BRIEF:
Pull every line with "header" from the data.

EXERCISE DATA:
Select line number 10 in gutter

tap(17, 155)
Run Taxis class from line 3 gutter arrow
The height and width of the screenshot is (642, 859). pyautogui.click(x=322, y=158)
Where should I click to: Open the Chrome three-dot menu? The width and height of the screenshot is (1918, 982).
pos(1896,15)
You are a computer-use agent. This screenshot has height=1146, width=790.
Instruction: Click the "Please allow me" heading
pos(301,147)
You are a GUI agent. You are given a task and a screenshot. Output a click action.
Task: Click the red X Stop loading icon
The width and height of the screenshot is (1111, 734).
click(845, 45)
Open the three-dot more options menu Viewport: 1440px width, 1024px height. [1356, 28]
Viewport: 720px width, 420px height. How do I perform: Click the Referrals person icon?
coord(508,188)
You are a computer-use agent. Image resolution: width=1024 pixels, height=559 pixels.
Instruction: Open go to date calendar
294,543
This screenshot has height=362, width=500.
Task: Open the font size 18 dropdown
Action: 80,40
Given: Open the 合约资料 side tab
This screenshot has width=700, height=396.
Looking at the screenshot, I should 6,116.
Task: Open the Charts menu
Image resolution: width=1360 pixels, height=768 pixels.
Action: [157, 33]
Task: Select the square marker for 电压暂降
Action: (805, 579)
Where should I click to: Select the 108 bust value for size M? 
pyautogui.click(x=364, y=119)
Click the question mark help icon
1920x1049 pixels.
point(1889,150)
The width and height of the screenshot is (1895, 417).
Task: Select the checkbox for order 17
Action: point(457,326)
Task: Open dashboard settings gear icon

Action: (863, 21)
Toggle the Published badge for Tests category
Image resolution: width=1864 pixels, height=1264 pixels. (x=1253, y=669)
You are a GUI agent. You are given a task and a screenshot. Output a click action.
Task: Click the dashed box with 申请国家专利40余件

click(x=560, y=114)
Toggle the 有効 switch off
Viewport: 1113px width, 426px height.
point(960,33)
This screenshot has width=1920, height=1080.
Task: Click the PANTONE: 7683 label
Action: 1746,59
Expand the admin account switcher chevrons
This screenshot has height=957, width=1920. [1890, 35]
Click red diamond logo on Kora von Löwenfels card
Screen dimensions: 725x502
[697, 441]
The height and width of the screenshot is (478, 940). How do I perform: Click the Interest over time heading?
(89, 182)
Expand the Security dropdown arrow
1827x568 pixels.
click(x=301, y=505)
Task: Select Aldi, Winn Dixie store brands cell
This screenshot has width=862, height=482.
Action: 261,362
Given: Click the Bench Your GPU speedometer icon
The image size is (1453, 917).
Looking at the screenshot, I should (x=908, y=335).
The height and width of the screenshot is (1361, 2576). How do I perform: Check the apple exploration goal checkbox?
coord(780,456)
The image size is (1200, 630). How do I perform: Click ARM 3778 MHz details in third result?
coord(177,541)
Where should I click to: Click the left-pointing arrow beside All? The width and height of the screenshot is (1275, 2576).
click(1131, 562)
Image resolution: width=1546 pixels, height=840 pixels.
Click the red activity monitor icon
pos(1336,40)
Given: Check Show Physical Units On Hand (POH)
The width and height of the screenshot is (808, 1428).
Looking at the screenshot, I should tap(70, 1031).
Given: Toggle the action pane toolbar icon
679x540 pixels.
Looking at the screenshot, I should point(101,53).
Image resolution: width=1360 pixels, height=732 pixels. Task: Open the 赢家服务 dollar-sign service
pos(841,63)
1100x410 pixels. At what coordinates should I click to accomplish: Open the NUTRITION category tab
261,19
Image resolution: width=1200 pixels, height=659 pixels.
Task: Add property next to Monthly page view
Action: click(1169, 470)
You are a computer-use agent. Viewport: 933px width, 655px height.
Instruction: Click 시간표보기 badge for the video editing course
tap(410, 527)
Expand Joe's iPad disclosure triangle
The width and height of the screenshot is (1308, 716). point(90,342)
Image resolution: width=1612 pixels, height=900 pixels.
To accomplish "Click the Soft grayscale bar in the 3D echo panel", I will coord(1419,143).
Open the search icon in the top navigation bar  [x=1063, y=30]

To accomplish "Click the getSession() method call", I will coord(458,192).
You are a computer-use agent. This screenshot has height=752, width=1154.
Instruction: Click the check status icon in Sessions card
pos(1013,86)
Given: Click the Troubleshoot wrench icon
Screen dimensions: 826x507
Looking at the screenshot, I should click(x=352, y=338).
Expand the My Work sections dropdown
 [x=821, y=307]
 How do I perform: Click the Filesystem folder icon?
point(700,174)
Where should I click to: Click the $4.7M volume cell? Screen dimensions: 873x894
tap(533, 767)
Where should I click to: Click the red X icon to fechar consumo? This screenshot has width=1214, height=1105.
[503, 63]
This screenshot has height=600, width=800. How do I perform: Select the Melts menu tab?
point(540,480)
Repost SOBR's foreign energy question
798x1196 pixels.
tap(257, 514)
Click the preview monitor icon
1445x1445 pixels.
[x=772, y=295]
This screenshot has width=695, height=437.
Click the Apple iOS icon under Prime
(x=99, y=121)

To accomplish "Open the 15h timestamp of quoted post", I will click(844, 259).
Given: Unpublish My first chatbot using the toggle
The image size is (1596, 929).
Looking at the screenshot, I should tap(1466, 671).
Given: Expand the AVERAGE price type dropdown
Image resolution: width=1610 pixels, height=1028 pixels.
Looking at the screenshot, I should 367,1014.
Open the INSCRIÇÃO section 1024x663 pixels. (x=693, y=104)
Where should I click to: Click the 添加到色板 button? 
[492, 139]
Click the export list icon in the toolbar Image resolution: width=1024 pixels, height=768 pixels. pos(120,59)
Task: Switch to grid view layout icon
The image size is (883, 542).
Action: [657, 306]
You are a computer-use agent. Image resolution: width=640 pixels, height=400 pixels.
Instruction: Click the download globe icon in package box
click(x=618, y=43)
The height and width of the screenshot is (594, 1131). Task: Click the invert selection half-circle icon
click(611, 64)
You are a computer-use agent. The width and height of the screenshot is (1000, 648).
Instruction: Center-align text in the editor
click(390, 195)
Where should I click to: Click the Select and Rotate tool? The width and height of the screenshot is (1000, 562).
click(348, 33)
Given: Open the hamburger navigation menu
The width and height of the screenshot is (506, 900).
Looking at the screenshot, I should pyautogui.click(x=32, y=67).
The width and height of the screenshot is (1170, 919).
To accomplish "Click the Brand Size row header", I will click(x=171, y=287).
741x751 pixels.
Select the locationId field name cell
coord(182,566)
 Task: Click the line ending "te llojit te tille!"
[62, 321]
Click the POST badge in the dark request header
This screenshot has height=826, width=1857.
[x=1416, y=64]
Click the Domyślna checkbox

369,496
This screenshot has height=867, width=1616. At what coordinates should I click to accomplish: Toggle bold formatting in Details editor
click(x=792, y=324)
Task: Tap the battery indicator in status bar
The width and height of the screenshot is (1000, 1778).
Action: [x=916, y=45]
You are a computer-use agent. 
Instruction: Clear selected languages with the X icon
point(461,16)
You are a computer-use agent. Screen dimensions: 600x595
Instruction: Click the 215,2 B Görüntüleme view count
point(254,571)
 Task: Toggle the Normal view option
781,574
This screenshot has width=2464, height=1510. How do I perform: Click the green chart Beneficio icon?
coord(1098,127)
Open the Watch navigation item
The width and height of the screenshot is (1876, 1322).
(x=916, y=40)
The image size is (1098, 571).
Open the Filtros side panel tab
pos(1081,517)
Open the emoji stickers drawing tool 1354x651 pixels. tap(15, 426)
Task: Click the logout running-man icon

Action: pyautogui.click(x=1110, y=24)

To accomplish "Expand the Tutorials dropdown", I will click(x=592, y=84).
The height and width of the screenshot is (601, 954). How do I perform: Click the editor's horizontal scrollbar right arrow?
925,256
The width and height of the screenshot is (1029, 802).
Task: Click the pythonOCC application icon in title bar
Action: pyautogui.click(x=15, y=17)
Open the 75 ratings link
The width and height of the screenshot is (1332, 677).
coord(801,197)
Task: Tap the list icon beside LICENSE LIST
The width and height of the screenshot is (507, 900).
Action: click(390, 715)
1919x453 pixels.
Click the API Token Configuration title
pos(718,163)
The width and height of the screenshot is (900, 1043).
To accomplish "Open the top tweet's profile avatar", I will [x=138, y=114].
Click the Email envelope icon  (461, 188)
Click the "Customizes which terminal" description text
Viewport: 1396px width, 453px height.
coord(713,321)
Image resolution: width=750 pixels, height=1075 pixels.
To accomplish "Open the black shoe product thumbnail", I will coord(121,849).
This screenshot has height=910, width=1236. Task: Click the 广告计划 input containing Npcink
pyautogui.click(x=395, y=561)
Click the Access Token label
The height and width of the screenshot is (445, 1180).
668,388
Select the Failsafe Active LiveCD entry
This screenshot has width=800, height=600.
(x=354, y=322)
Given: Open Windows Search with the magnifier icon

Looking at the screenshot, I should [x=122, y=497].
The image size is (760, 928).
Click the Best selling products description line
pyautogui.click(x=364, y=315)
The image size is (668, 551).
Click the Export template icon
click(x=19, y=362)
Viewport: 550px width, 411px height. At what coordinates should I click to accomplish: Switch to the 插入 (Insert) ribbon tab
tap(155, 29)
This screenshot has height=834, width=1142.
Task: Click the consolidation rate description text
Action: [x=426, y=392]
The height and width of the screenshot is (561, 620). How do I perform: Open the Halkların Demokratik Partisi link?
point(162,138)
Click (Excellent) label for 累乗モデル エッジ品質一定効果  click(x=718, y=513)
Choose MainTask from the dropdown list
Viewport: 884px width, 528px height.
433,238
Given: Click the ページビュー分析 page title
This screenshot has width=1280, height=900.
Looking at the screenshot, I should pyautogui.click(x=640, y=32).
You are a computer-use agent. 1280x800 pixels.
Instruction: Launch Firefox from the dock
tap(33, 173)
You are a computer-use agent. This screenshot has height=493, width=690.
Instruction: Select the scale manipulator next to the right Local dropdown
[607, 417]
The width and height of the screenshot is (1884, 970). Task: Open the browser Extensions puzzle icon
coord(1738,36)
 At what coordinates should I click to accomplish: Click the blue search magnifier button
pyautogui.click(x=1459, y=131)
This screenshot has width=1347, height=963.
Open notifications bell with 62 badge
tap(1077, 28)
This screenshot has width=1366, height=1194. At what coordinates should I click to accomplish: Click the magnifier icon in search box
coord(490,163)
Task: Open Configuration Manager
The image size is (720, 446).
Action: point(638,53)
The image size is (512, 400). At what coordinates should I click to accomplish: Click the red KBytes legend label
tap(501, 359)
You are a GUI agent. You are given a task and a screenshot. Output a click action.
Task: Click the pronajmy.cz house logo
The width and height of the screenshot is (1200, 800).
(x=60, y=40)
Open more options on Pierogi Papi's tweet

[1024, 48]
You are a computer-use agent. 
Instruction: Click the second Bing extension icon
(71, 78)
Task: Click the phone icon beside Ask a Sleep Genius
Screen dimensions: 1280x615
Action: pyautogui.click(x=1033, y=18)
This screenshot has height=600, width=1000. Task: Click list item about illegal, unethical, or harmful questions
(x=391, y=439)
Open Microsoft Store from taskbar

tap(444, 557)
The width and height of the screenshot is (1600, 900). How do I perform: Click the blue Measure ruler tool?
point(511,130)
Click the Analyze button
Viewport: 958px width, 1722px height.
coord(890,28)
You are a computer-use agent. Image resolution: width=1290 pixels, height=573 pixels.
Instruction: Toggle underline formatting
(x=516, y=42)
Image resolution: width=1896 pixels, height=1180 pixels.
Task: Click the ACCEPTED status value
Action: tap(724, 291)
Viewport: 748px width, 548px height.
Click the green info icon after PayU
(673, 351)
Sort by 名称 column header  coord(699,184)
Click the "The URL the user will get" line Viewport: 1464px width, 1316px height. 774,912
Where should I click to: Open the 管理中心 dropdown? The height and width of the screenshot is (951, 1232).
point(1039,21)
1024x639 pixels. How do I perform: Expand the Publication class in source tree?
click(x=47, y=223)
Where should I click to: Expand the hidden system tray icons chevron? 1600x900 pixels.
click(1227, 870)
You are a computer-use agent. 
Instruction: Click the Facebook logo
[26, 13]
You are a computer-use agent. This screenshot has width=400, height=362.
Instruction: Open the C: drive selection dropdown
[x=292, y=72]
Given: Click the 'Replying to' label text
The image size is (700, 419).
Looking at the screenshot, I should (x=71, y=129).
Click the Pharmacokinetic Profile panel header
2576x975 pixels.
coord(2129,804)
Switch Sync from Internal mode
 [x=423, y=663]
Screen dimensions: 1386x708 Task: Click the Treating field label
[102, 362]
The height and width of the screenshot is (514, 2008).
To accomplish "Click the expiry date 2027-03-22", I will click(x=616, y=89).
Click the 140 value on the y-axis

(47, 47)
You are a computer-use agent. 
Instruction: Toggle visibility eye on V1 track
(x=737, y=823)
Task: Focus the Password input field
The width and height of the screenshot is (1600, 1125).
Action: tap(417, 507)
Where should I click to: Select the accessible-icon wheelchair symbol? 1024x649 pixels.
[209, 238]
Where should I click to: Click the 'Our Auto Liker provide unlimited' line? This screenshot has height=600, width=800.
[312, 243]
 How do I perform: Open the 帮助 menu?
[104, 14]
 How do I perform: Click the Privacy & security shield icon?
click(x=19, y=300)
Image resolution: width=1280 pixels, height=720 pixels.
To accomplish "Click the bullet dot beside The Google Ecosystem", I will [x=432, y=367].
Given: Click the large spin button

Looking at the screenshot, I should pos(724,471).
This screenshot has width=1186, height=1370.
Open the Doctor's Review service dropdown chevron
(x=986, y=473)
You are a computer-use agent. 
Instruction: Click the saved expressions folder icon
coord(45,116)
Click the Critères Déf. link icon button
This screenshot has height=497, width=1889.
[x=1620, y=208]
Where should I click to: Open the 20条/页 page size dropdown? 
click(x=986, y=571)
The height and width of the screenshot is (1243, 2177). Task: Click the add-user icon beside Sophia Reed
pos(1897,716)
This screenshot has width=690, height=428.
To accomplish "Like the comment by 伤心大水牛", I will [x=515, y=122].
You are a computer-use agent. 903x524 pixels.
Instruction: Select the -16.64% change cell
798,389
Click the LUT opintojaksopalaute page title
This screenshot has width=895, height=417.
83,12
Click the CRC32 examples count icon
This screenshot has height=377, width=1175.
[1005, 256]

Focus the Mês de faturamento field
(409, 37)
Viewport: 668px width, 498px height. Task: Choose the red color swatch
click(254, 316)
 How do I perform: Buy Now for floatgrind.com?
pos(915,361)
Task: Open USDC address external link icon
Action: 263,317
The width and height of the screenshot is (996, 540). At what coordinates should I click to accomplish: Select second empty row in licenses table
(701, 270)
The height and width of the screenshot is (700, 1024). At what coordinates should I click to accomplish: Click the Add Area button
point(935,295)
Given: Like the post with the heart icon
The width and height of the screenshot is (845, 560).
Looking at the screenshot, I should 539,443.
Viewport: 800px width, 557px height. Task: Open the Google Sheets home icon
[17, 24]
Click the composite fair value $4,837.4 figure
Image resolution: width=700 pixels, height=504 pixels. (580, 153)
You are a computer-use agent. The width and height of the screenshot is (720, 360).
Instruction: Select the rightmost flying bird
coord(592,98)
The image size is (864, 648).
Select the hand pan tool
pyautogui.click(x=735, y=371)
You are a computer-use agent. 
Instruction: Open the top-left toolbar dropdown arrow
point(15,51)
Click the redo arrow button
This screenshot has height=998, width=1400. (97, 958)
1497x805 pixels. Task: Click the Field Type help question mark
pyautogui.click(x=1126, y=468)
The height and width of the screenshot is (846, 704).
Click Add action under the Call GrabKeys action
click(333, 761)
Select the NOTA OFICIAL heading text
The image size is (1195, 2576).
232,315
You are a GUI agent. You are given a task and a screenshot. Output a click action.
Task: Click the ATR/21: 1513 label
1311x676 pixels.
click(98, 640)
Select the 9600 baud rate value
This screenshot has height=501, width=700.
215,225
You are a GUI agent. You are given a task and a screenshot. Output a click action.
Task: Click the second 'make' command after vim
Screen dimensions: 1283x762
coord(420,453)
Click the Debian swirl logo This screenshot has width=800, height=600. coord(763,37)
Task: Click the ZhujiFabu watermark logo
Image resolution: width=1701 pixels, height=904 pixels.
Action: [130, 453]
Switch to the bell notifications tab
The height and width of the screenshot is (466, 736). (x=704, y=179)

ANSWER SECTION:
To accomplish "Click the Brand Size row header", I will click(x=171, y=287).
Click the POST badge in the dark request header
Sort by 名称 column header  coord(699,184)
Click the Pharmacokinetic Profile panel header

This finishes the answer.